(From top to bottom) Curtis Mayfield, Steve Cropper, Cornell Dupree, Larry Carlton, Jimmy Page, Jimmy Nolan, Grady Martin
I ’m a firm believer in the huge importance of rhythm guitar. I’d go as far as to say it’s the number one way guitarists make a living. Rhythm guitar has everything to do with how you “feel” in a band situation, and a solo-guitar or duo performance is essentially a rhythm-guitar gig, as well. So I always stress studying rhythm parts from the masters. I could fill pages with grooves you should examine, but the rhythm guitar licks I learned from these 12 players have been the backbone of my career.
• The timeless rhythm concepts of Jimi Hendrix and Curtis Mayfield apply to many styles of music. I use them every day.
• I owe a huge debt to the Memphis sound of Steve Cropper for rhythm-guitar licks.
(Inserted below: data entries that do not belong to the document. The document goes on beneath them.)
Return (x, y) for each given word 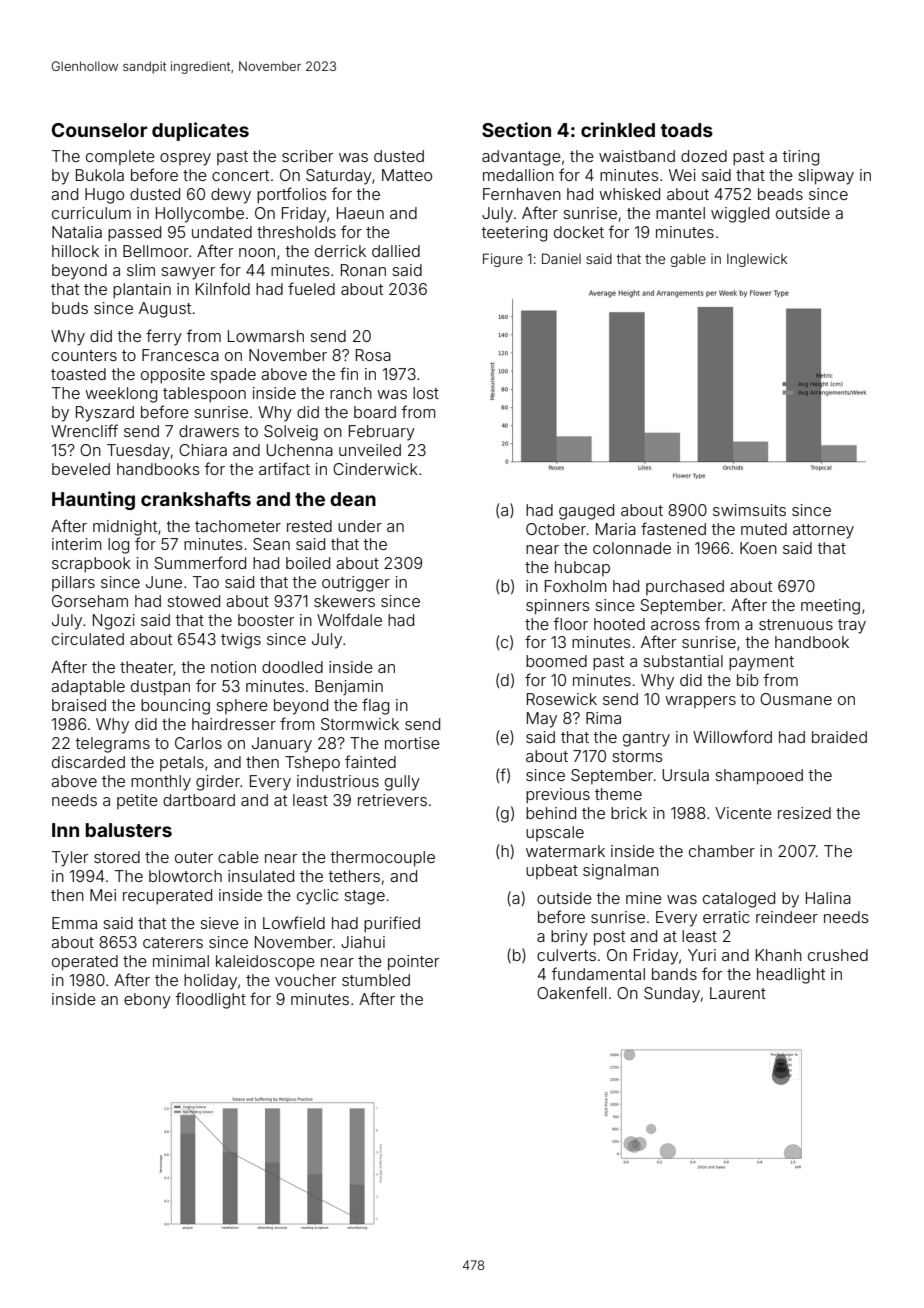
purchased (685, 587)
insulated (261, 876)
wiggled (740, 215)
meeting (830, 607)
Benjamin (349, 687)
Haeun (360, 213)
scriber (307, 156)
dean (353, 499)
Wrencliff (84, 430)
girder (218, 783)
• Rounding out my R&B library is the work of Cornell Dupree in New York and Jimmy Johnson in Muscle Shoals. Hearing their groove, it’s easy to see why these guys worked so much.
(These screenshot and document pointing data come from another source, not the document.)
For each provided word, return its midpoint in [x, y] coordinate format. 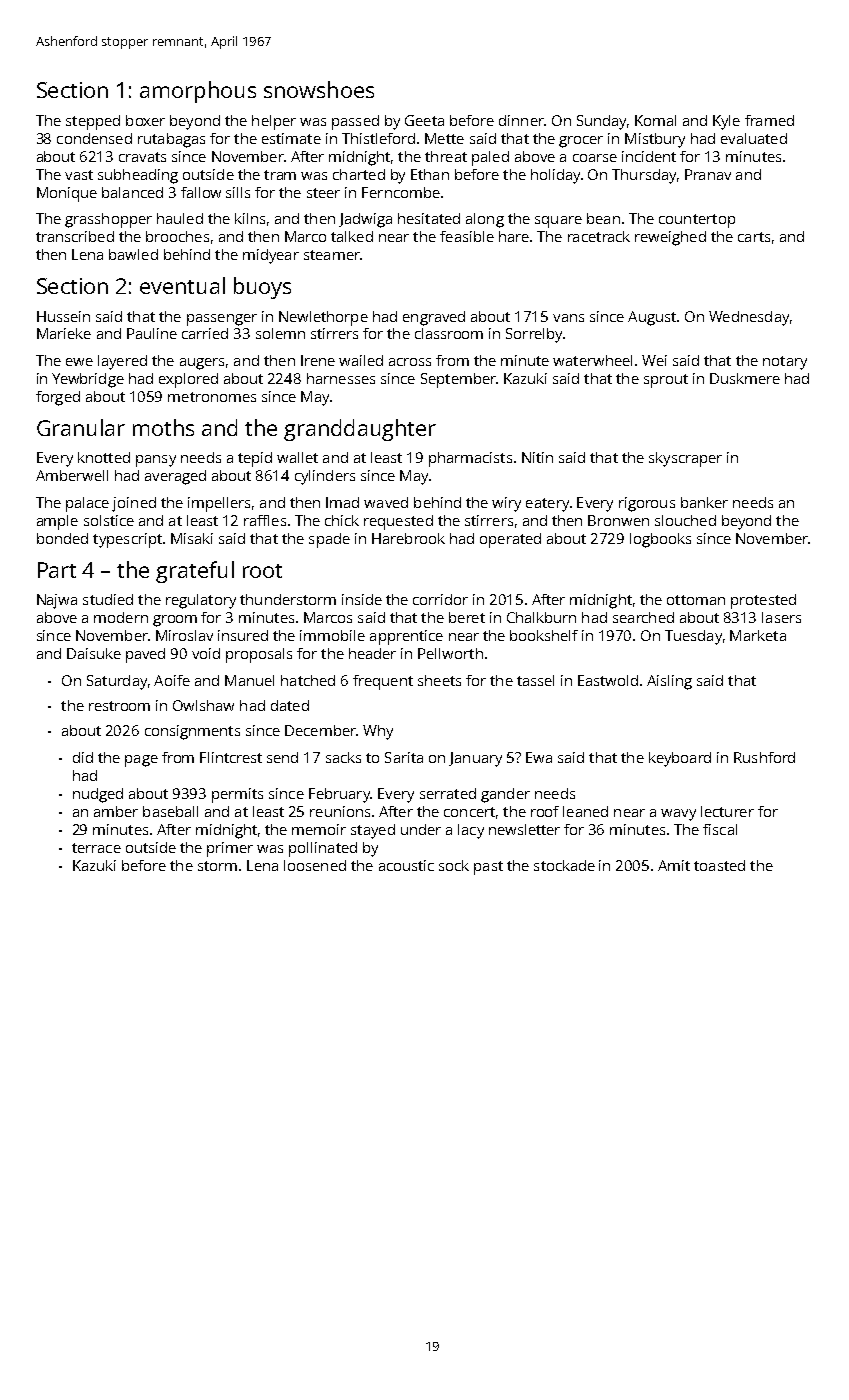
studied [108, 599]
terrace [96, 848]
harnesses [341, 378]
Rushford [764, 757]
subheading [138, 176]
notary [785, 363]
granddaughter [360, 430]
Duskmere [745, 378]
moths [163, 427]
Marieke [64, 333]
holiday [555, 176]
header [372, 653]
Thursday [644, 176]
• The Los Angeles session guys who had a huge influence on countless records are Danny Kortchmar, Steve Lukather, and Larry Carlton.
• Check out Jimmy Page for his pre-Zeppelin studio work.
• Jimmy Nolan is essential for his playing in James Brown’s band.
• Nashville’s Grady Martin shines for playing on tracks as diverse as Marty Robbin’s “El Paso” and “Oh, Pretty Woman” by Roy Orbison.
• Richard Thompson for acoustic playing.
These players are essential listening for rhythm-guitar work, but they are only a fraction of the people I listened to while coming up. Study their tracks, and never underestimate the importance of rhythm guitar in your arsenal of skills.